PAGE EXCERPT >>
-- START --

In the United Arab Emirates and beyond, using CO₂ reduction products would be a tangible contribution toward achieving net zero, says experimental chemist Bilal Masood Pirzada. “These products are important chemical building blocks for numerous uses, from fertilizers and plastics, to synthetic gas and clean fuels,” he adds. 

The team’s aspirations didn’t go unnoticed, and caught the attention of innovation accelerator ASPIRE, based in Abu Dhabi, which supports researchers to turn their ideas into reality. In 2021, Faisal Al Marzooqi, Deputy Director of the Center for Membranes and Advanced Water Technologies (CMAT) and Associate Professor at the Chemical & Petroleum Engineering Department at KU, and his colleagues received a prestigious research grant from the ASPIRE Award for Research Excellence (AARE), giving their work momentum to push boundaries in carbon conversion.  

“For the UAE and beyond, using CO₂ reduction products is a tangible contribution toward achieving net zero.” 

Bilal Masood Pirzada 

“This proposal was one of five chosen in the energy sector, reflecting its excellence and potential significant impact, and its relevance to the UAE economy,” says Václav Jurčíček, Director of R&D Ecosystem Performance at ASPIRE. “The team’s approach not only helps minimize carbon footprints but also leverages CO₂ products as sustainable feedstock.”

-- END --

EXERCISE DESCRIPTION >>
In the excerpt on carbon conversion research above, rewrite the paragraph beginning "The team's aspirations didn't go unnoticed" as a short bulleted list that keeps its main facts.

DATASET >>
-- START --

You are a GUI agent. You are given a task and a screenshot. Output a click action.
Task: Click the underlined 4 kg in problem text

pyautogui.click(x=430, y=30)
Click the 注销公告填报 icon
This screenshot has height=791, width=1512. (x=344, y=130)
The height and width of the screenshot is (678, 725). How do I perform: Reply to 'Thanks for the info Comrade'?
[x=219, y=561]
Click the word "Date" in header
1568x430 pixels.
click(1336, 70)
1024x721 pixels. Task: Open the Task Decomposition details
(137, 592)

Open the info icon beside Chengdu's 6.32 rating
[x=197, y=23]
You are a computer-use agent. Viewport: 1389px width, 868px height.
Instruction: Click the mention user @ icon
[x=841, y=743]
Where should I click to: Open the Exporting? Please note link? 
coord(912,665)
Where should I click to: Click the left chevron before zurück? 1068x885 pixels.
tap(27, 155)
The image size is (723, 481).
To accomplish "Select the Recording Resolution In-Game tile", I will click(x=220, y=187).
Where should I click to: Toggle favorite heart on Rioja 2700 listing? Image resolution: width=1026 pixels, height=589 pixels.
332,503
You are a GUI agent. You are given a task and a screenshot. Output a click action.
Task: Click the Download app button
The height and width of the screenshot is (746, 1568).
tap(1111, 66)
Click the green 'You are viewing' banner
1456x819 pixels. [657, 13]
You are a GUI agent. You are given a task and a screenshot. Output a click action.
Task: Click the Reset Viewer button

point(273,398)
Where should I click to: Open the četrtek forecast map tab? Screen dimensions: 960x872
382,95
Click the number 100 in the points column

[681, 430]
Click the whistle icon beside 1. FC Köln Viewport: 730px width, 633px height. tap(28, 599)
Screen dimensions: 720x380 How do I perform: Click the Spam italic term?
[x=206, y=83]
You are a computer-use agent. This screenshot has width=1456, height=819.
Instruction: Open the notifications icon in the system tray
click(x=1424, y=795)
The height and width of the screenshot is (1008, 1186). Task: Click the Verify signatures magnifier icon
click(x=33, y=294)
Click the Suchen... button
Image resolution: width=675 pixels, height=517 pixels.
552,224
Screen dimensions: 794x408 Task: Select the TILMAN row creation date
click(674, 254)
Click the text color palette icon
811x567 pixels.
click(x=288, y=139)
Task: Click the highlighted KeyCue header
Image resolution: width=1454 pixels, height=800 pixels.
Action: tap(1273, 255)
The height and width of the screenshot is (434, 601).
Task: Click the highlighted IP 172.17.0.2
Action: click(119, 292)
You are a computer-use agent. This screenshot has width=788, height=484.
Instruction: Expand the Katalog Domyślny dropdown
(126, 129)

-- END --

SOLUTION >>
- ASPIRE, an innovation accelerator based in Abu Dhabi that helps researchers turn ideas into reality, took notice of the team.
- In 2021, Faisal Al Marzooqi and his colleagues received a prestigious research grant from the ASPIRE Award for Research Excellence (AARE).
- Al Marzooqi is Deputy Director of the Center for Membranes and Advanced Water Technologies (CMAT) and Associate Professor in the Chemical & Petroleum Engineering Department at KU.
- The grant gave their carbon conversion work momentum.